1 The jury awarded Genesys $230,666.00 in unjust enrichment damages for Talkdesk's aiding and abetting Manno's breach of his fiduciary duty, and $40,706.00 in unjust enrichment for Talkdesk's aiding and abetting Strahan's breach of his fiduciary duty, totaling $271,372.00 (Filing No. 556 at 8, 20).
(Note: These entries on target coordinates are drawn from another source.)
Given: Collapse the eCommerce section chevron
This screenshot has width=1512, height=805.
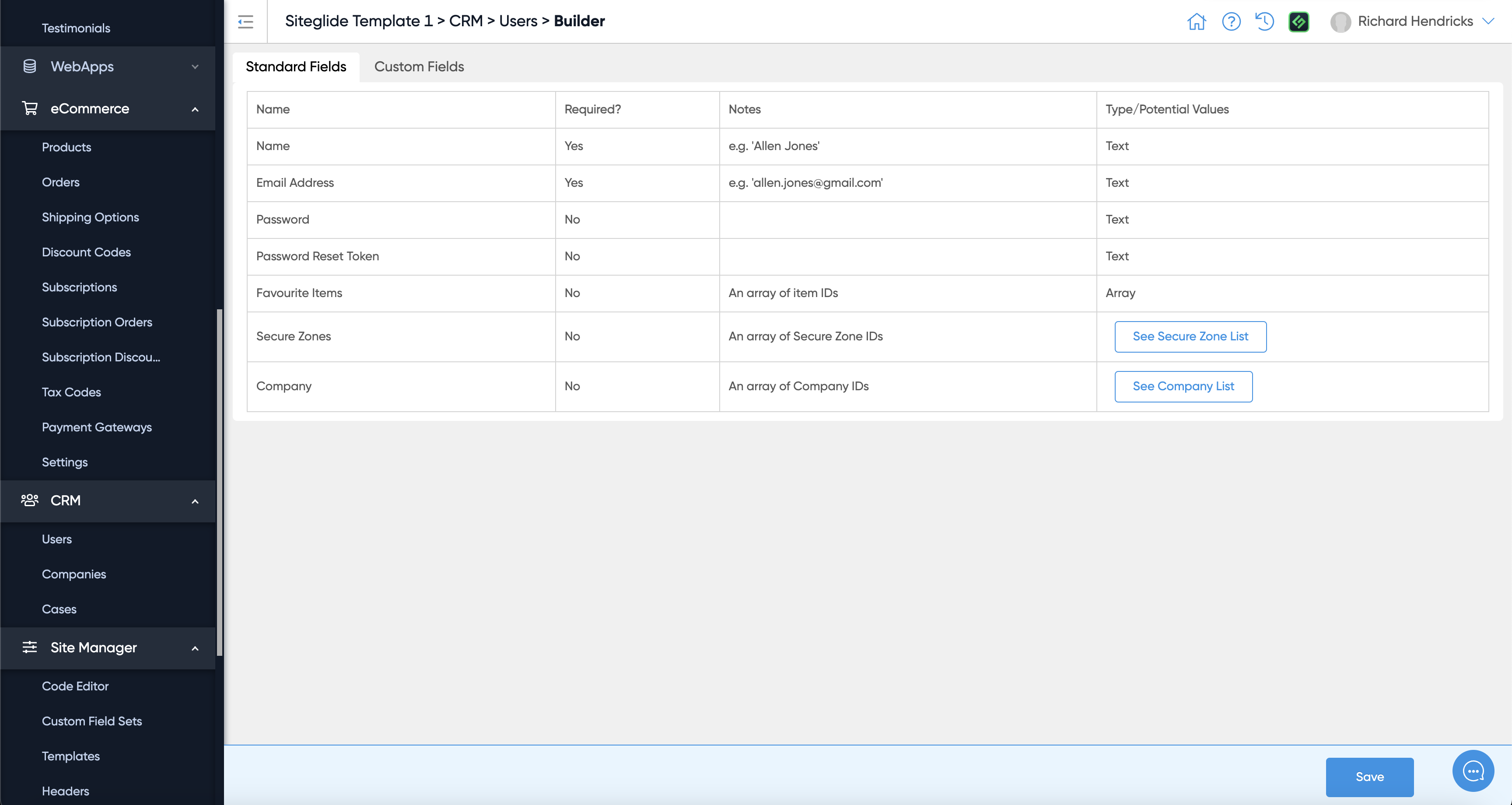Looking at the screenshot, I should (195, 109).
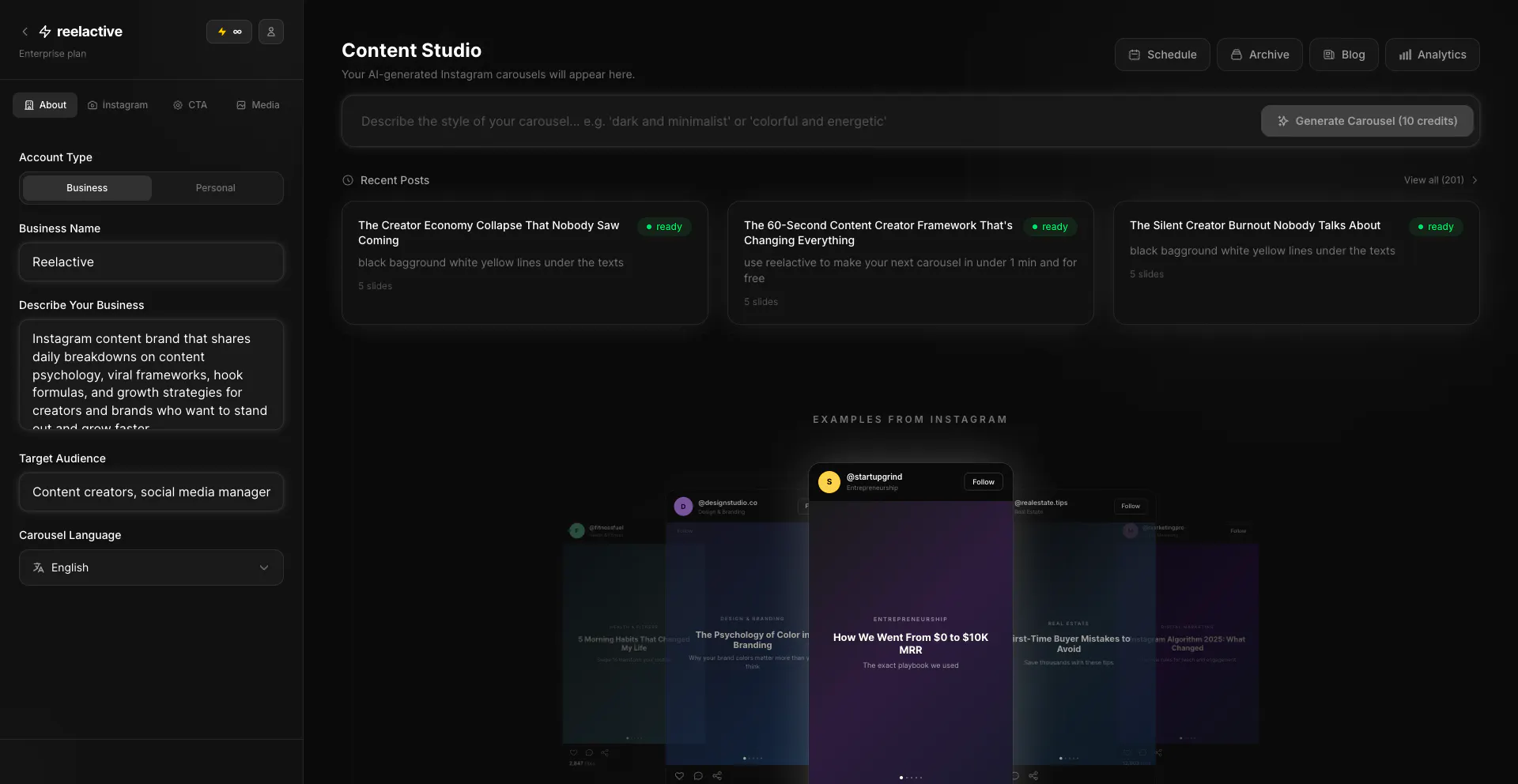Click the translate icon in language field
The image size is (1518, 784).
(x=39, y=567)
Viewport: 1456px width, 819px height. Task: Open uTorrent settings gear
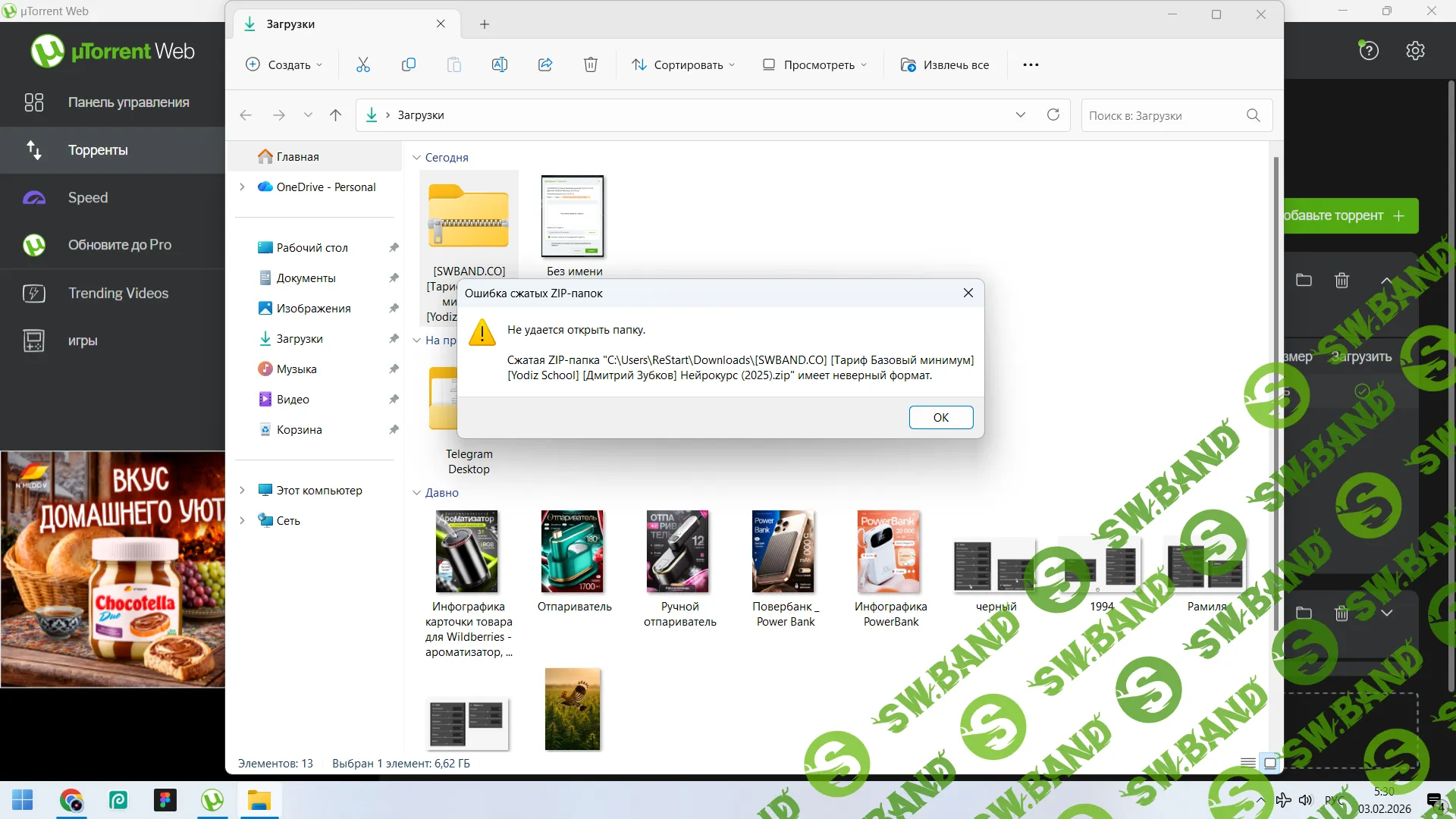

2 The jury awarded Genesys $166,667.00 in compensatory damages for Talkdesk's aiding and abetting Manno's breach of his fiduciary duty, and $29,412.00 in compensatory damages for Talkdesk's aiding and abetting Strahan's breach of his fiduciary duty, totaling $196,079.00 (Filing No. 556 at 8). As to the claims resolved in Genesys's favor on summary judgment, the jury awarded: zero dollars for Manno and Strahan's breach of contract based on the non-competition provision; zero dollars for Strahan and Hertel's breach of fiduciary duty; $37,032.00 against Manno and $37,274.00 against Strahan for breach of contract based on the "faithful service" provision; and

zero dollars in compensatory damages, but $37,032.00 in punitive damages, against Manno for breach of the fiduciary duty of loyalty (Filing No. 556 at 12, 15). Soon after the jury returned their verdict, Genesys filed a Renewed Motion for Equitable Relief (Filing No. 568) and Notice of Election of Remedies (Filing No. 570). Shortly thereafter, Genesys filed a Notice of Withdrawal of Post-trial Motions as to Defendant Michael Strahan Only Due to Death (Filing No. 593). In its Notice, Genesys explained that Strahan had sadly passed away and that Genesys would be withdrawing its post-trial motions as to Strahan and seeking his formal dismissal from this case. Id. The parties subsequently filed a Stipulation of Dismissal of all claims against Strahan with prejudice, with each side to bear their own costs and fees as to those claims (Filing No. 595). The Court acknowledged the dismissal and then ruled on Genesys's

request for equitable relief and election of remedies. As to the election of remedies, the Court permitted Genesys to elect the jury's award of $271,372.00 in total unjust enrichment damages against Talkdesk on its aiding and abetting claims (Filing No. 597 at 6). The Court also permitted Genesys to elect $37,032.00 in compensatory damages against Manno for breach of contract based on the "faithful service" provision. Id. at 7.